United States District Court, N.D. Oklahoma

October 25, 2019

SURFSIDE JAPANESE AUTO PARTS AND SERVICE, Plaintiff,
v.
BERKSHIRE HATHAWAY HOMESTATE INSURANCE COMPANY, Defendant,

          OPINION AND ORDER

          TERENCE C. KERN, United States District Judge.

         Before the court are the Motion to Bar Date of Loss Opinions of Kelly Parker and the Motion to Bar Date of Loss Opinions of George Parrish filed by Defendant Berkshire Hathaway Homestate Insurance Company (“BHHIC”) Docs. 42, 45. Plaintiff Surfside Japanese Auto Parts and Service opposes the motions. Docs. 50, 52.

         I. Background

         Plaintiff is insured under BHHIC Commercial Property Insurance Policy No. 01PRM30729-01 (the “Policy”), effective from August 15, 2016 to August 15, 2017 (“Policy Period”). Ex. A, p. 4. The Policy provides coverage for direct physical loss of or damage to covered property during the Policy Period, subject to all terms, conditions, limitations and exclusions set forth in the Policy. Id., p. 27.

         Plaintiff owns an automobile repair facility located at 6247 E. 15th Street, Tulsa, Oklahoma 74112. Id., Ex.
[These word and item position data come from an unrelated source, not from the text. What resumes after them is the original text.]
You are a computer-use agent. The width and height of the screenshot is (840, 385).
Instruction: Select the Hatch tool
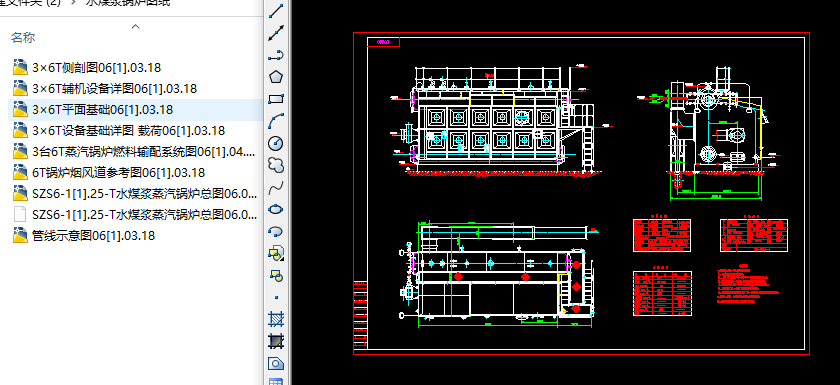tap(275, 320)
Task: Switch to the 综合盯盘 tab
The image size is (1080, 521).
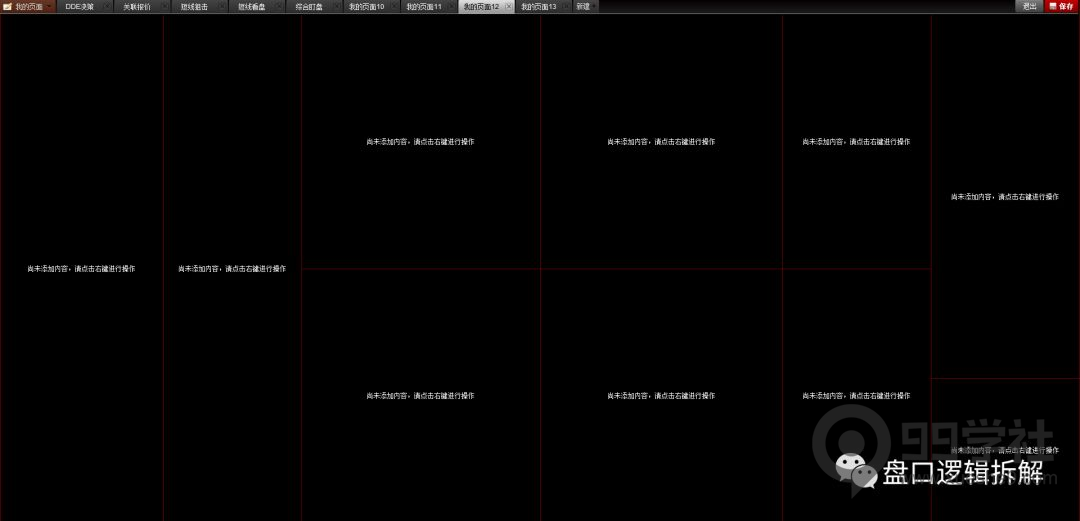Action: pyautogui.click(x=309, y=6)
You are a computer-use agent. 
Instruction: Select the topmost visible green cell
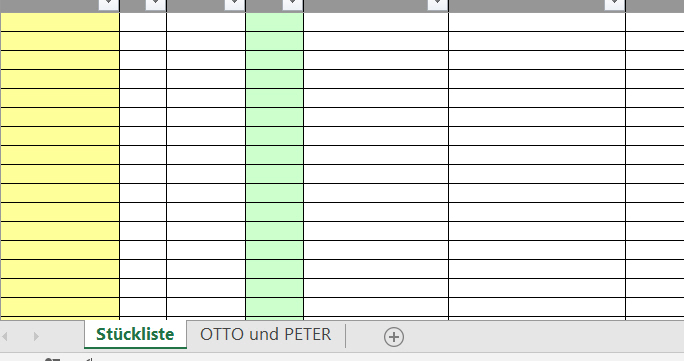274,22
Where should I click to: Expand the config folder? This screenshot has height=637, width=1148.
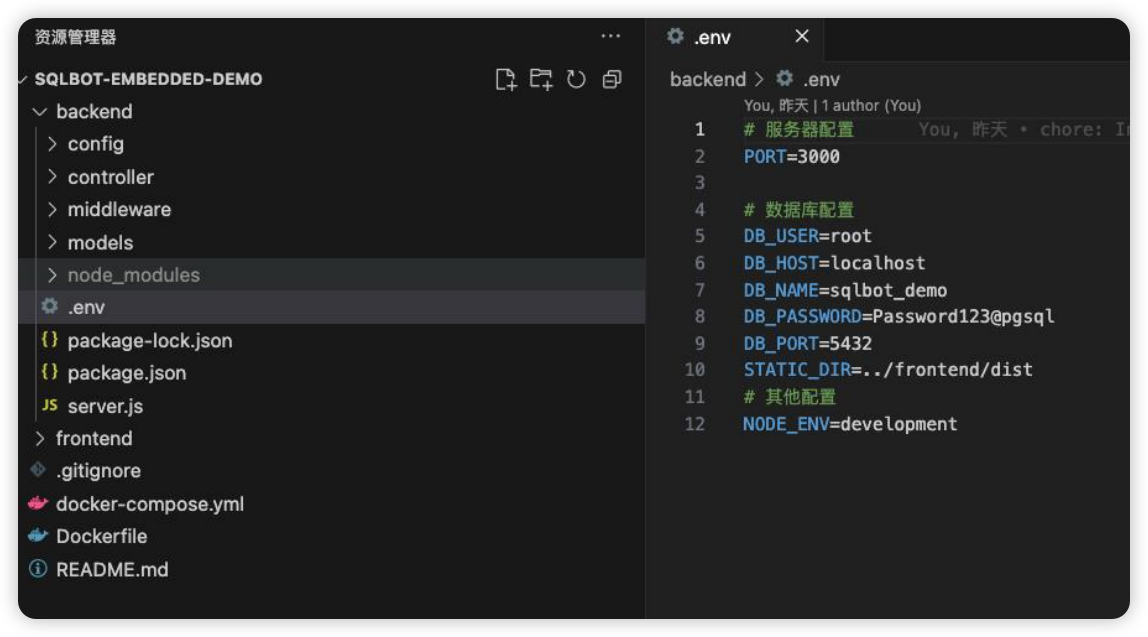[95, 144]
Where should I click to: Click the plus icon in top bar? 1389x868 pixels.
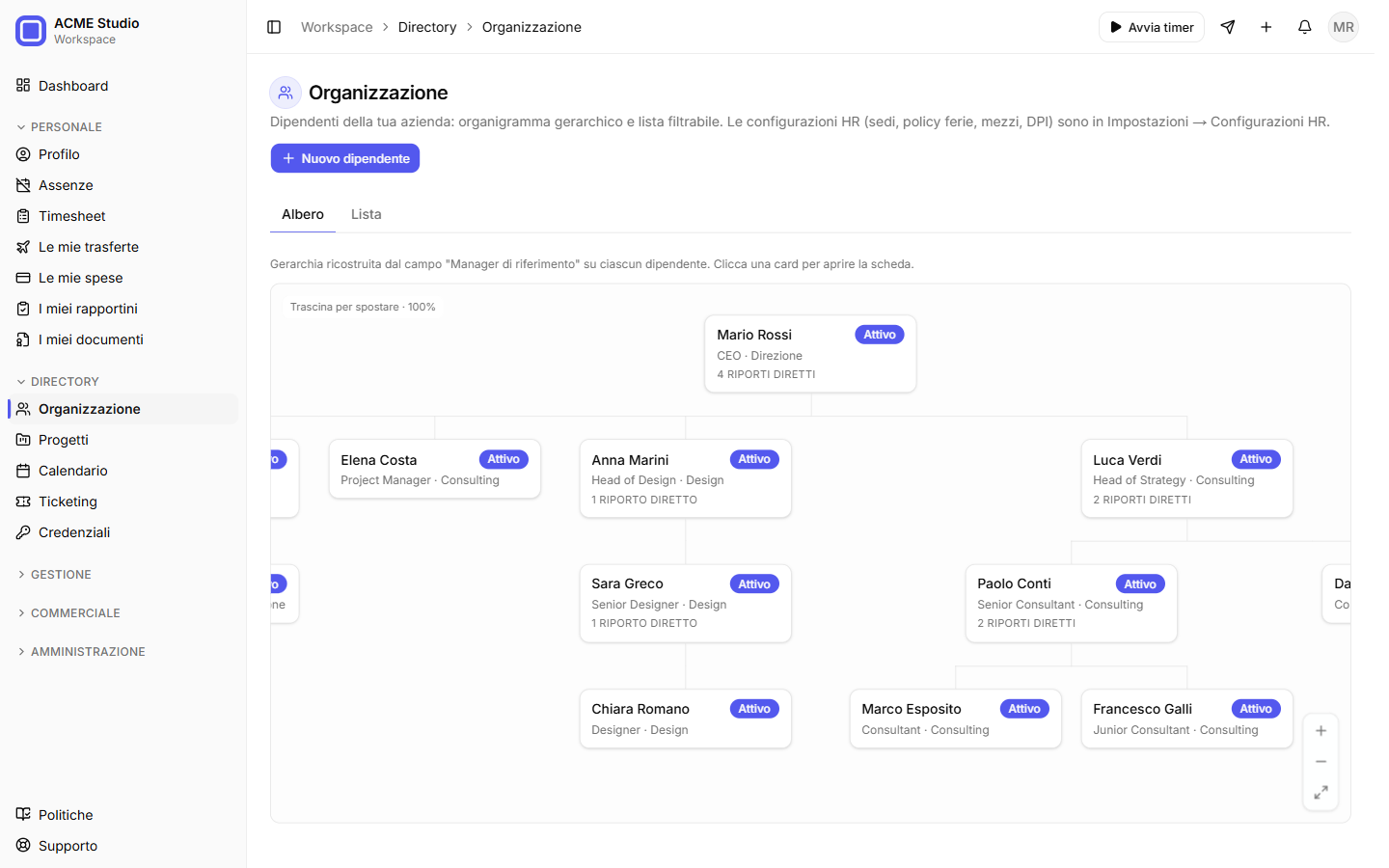coord(1266,27)
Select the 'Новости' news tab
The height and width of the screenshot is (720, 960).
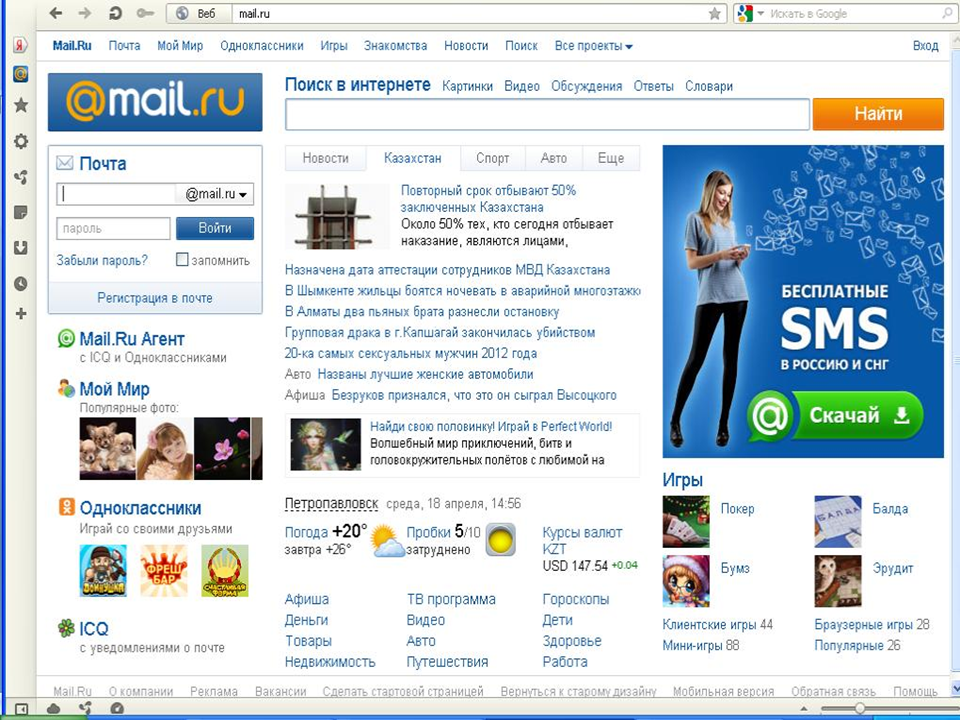(x=325, y=158)
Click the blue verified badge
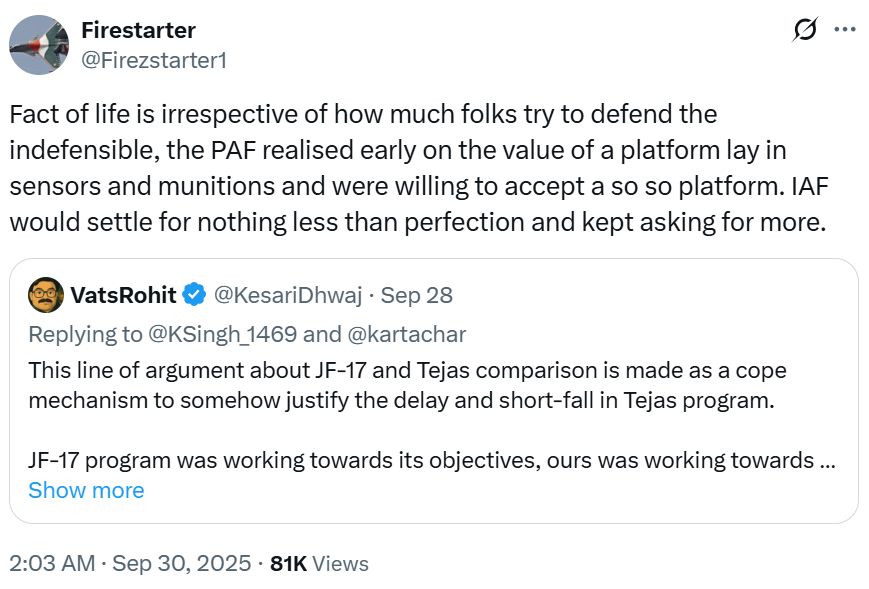The width and height of the screenshot is (869, 589). click(x=194, y=295)

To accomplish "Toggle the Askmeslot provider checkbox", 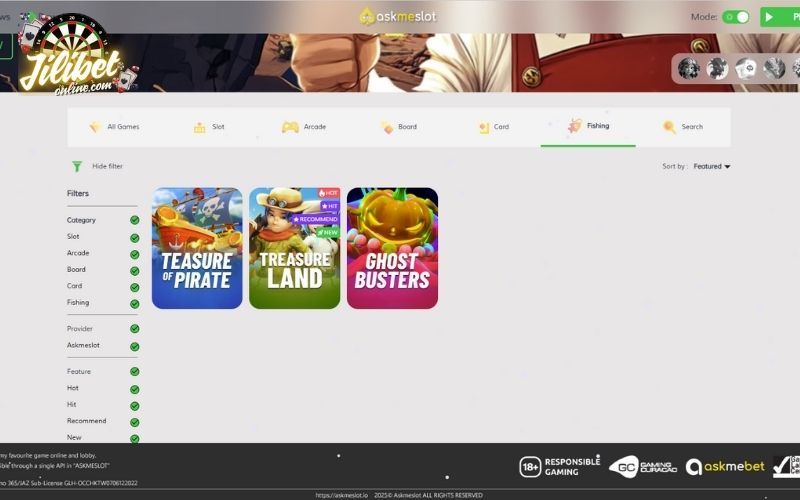I will tap(134, 345).
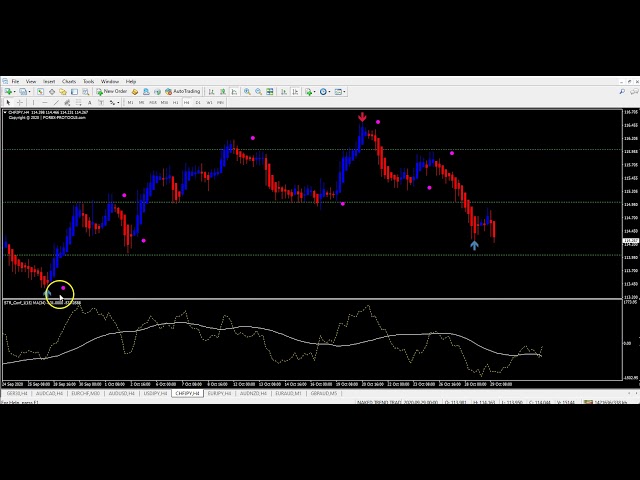
Task: Select the H4 timeframe button
Action: [x=187, y=102]
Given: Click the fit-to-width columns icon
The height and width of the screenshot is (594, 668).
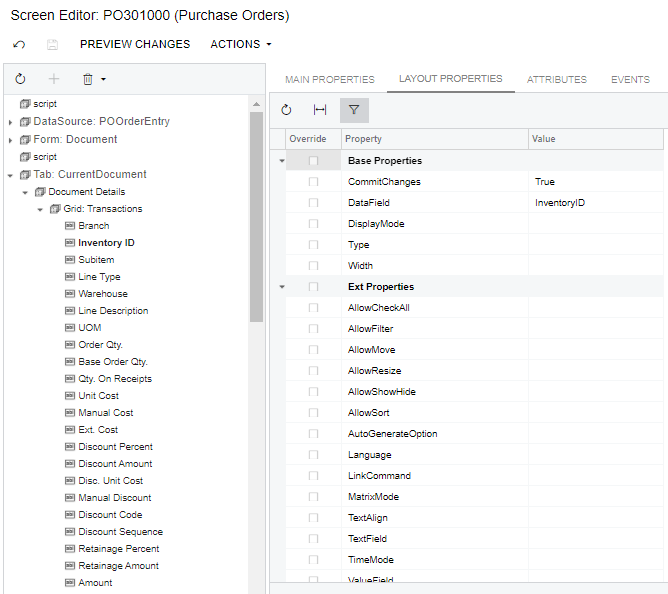Looking at the screenshot, I should [x=320, y=110].
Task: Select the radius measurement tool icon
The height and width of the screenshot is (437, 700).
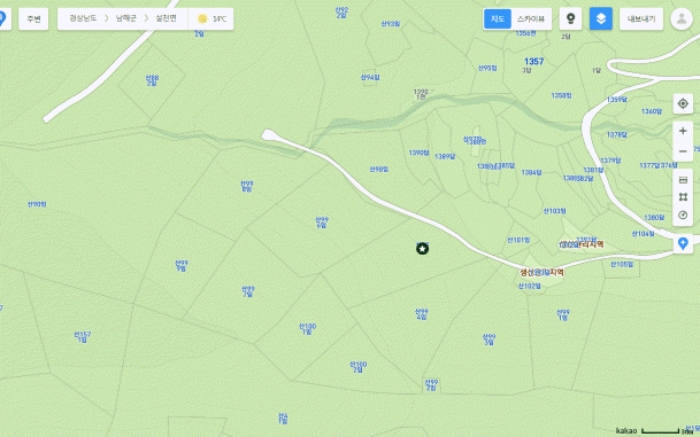Action: point(683,215)
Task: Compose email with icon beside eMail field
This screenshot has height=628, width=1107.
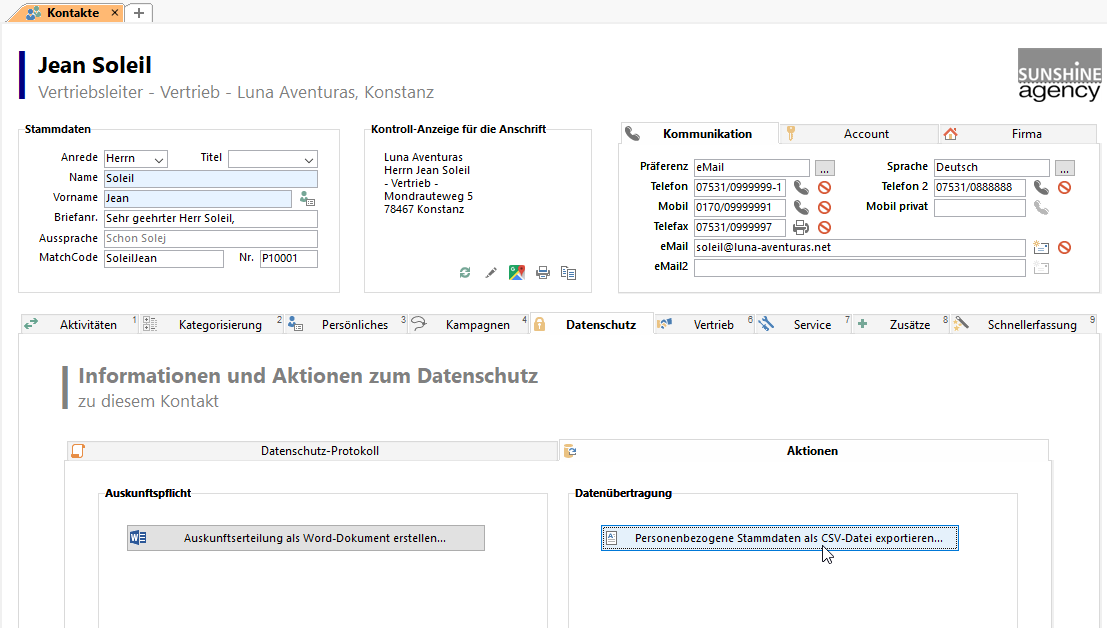Action: pyautogui.click(x=1041, y=247)
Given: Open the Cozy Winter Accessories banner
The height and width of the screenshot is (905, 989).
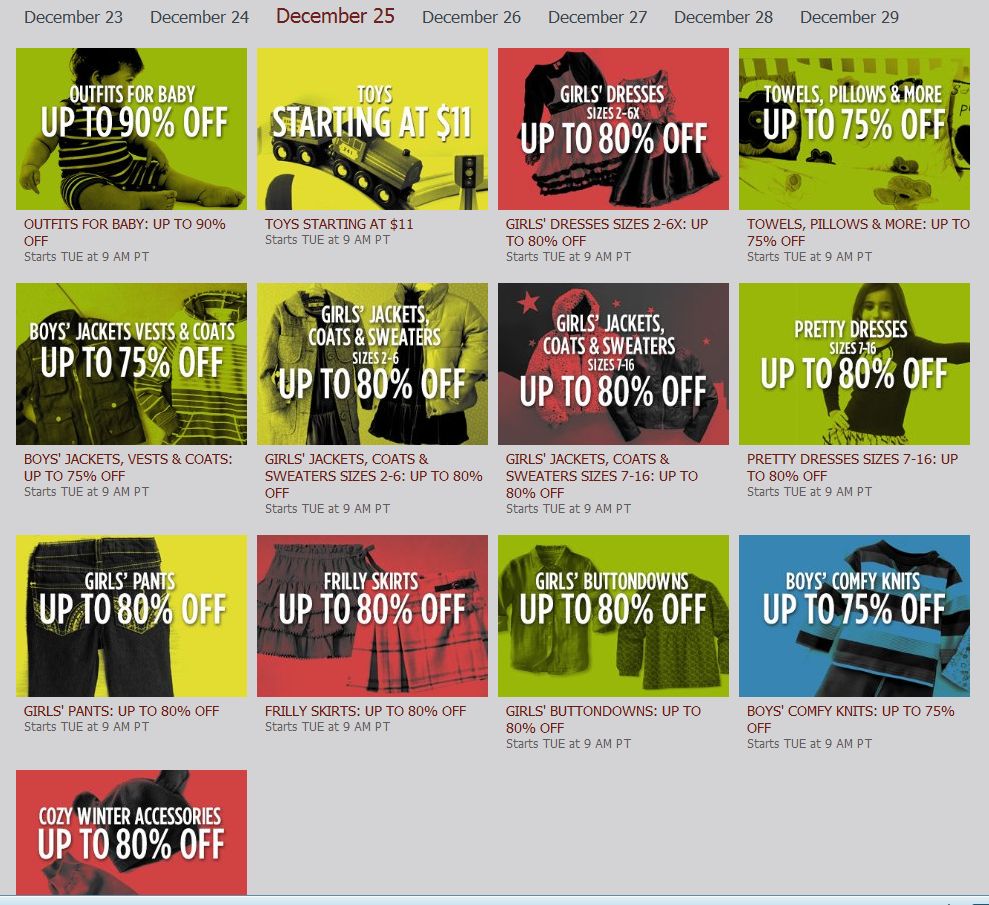Looking at the screenshot, I should click(x=131, y=832).
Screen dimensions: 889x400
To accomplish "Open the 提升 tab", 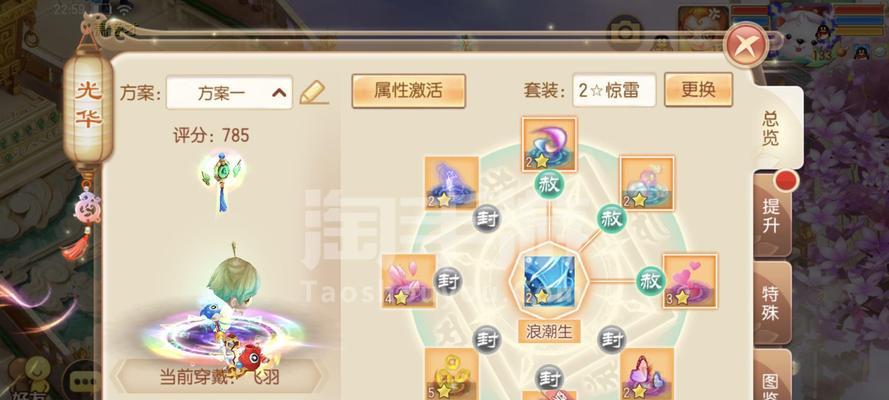I will pyautogui.click(x=771, y=215).

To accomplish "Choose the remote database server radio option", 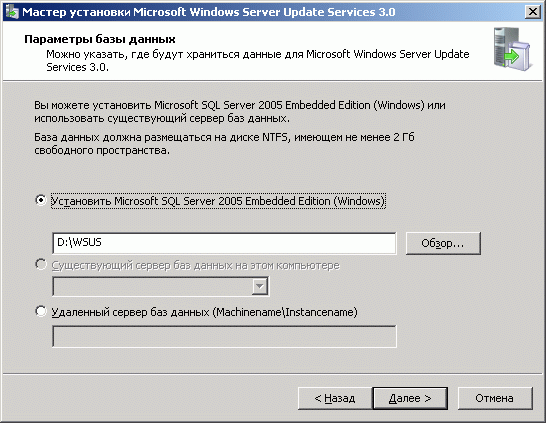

B, Murphy Dep., 5:22-25, 7:9-12. The building has three metal roof sections: a south section built in 1959, a middle section built in 1984 and a north section built in 1989. Id., 11:8-14. Plaintiff claims that a hail storm damaged its metal roofs in April or May of 2017. Plaintiff's retained expert, Kelly Parker, and a roofing contractor, George Parrish, have both opined that the damage was caused by hail storms that occurred in April of 2017. According to Parker, hail stones must be at least .75 inches in size to cause damage to a metal roof. Ex. C, Parker Dep., 36:18-20.

         II. Applicable Law

         Rule 702 of the Federal Rules of Evidence provides:

A witness who is qualified as an expert by knowledge, skill, experience, training, or education may testify in the form of an opinion or otherwise if:
(a) the expert's scientific, technical, or other specialized knowledge will help the trier of fact to understand the evidence or to determine a fact in issue;
(b) the testimony is based on sufficient facts or data;
(c) the testimony is the product of reliable principles and methods; and (d) the expert has reliably applied the principles and methods to the facts of the case.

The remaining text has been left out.